--- START DATASET RECORDS ---

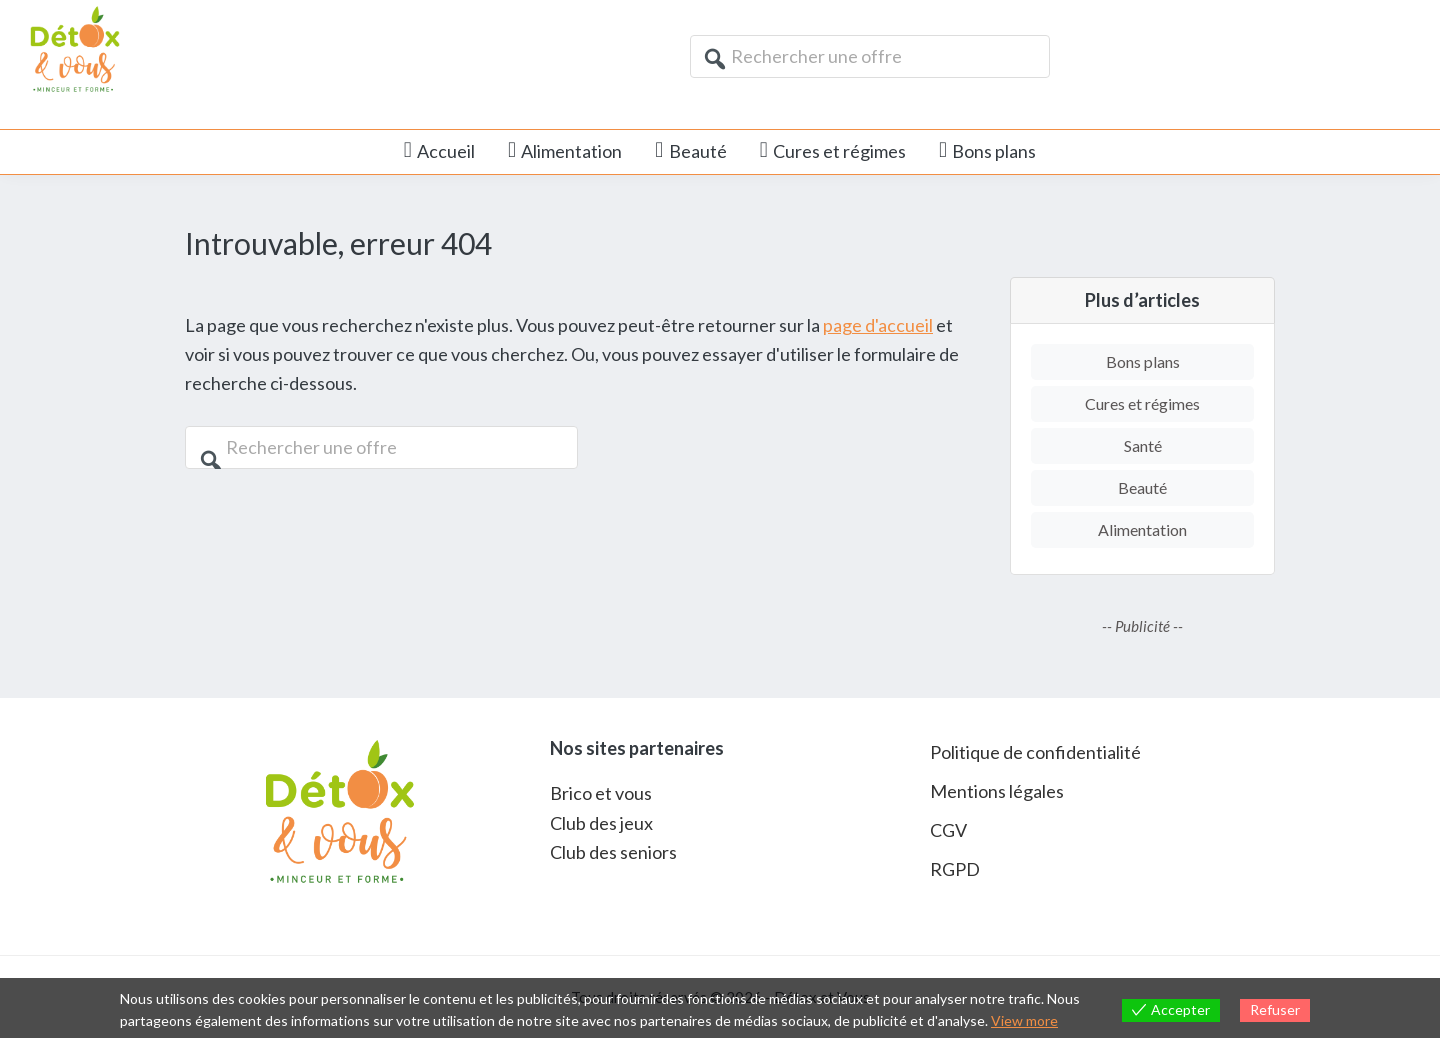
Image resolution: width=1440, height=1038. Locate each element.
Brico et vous (601, 793)
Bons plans (1143, 361)
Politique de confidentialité (1035, 752)
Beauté (1142, 487)
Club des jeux (601, 823)
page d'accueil (878, 325)
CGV (948, 830)
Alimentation (1142, 529)
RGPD (955, 869)
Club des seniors (613, 852)
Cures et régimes (1142, 403)
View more (1024, 1020)
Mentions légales (997, 791)
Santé (1143, 445)
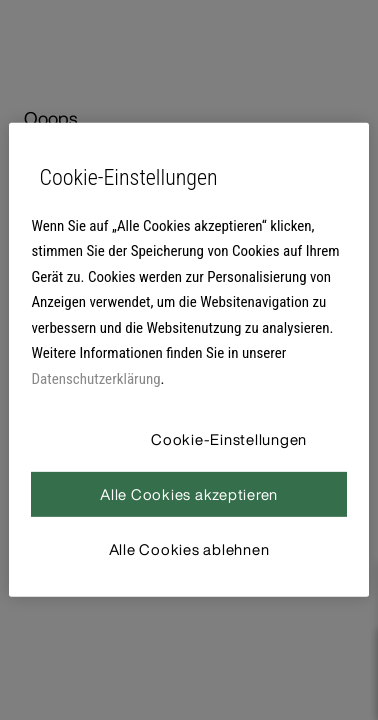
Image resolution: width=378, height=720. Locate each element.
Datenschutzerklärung (95, 379)
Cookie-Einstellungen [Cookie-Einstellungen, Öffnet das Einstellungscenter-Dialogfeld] (229, 439)
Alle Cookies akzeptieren (189, 494)
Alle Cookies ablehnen (189, 549)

--- END DATASET RECORDS ---

> _EXERCISE TASK_
Retype the listing exactly, from the line with "Club des jeux (601, 823)" through its final line, with both of those lines included. Leave the pictures out of your answer.

> _FINAL RESULT_
Club des jeux (601, 823)
page d'accueil (878, 325)
CGV (948, 830)
Alimentation (1142, 529)
RGPD (955, 869)
Club des seniors (613, 852)
Cures et régimes (1142, 403)
View more (1024, 1020)
Mentions légales (997, 791)
Santé (1143, 445)
Image resolution: width=378, height=720. Locate each element.
Datenschutzerklärung (95, 379)
Cookie-Einstellungen [Cookie-Einstellungen, Öffnet das Einstellungscenter-Dialogfeld] (229, 439)
Alle Cookies akzeptieren (189, 494)
Alle Cookies ablehnen (189, 549)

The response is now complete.